Dear Reader,
On Facebook I have about 300 likes for becoming the editor of Ambit. Amazing, thank you. Life’s a trip.
But in my heart, I’d rather people read my book, dear dear reader - when I say it’s my life’s work, I mean it. I’ve not had children, I’ve had a book, and now I could fade out like the Dead At 27 Club characters who underpin the story as the religious deities. It’s been a long realisation. And yes, you do get two books in one.
I know we can all write, because we write emails, and status updates, and poetry’s the fashion because it’s a free space, and that’s fine, join the tide, and the Waterstones and WHSmiths are brimming with books of words - but the underlying truth I’ve learnt from journalism is always WHY? Why write a book?
Most authors can answer they’re book-lovers, and wanted to be authors since they knew people wrote books, but whilst spinning in the Bechdel test-drive car most of my life, any writer I respect does it because they’ve got something to say, and share.

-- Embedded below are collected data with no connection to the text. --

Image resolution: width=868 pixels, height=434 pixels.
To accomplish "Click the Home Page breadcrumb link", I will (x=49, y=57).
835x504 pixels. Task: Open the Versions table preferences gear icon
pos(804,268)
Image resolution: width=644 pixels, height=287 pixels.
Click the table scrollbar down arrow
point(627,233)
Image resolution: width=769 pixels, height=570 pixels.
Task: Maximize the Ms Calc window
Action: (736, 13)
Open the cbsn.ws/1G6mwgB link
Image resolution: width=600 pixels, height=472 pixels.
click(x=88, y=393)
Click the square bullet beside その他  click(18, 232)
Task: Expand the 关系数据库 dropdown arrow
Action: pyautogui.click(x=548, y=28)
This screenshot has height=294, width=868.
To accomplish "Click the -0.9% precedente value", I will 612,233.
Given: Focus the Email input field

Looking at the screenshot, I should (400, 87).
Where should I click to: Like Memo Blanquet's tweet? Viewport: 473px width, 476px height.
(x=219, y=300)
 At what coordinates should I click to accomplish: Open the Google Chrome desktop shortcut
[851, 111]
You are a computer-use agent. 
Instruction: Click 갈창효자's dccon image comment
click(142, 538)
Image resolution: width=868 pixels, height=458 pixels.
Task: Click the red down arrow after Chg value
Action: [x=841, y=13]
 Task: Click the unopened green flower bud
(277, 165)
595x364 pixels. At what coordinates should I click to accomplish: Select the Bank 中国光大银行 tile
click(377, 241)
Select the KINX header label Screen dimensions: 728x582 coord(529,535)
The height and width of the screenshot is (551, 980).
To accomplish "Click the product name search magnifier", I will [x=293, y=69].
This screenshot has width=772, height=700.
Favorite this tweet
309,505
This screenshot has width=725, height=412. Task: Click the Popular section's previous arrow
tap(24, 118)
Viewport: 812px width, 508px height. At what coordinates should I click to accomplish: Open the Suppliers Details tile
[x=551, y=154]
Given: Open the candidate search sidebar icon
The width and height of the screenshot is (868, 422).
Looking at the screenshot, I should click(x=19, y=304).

Beyond the physical beauty of PSYCHOMACHIA - which is a masterclass in production, deliciously designed by Stephen Barrett who I work with on Ambit, featuring artwork by the brilliant Siena Barnes (Hysteric Glamour), and a portrait by Mert Alas and Marcus Piggott (which, as I explained to none other than Courtney Love the other day, was taken a LOOOOOONG time ago) - the best part of this ride is getting messages from people I know and people I don’t, saying that it’s traumatising, and brutal, and funny, and rock n roll. Close friends who know me, and my WHY, the inciting incident, are left questioning where the reality of fiction flickers through the pages, because it’s so hard to think it could all be made up. But they kind of know most of it is.
My experience of writing this fiction is that the characters become their own, and dance across the pages, doing their own things - and of course, like a dream, that twists with sparks of experiences, sampling your subconsciousness, re-writing like a cut and paste of imagination. In tandem, my own quest for fiction, living to have stories to tell has been extreme compared to most people I know. So that comes across. Black and white is to juxtapose, to sculpt as is poetry, to collage towards emotional connections.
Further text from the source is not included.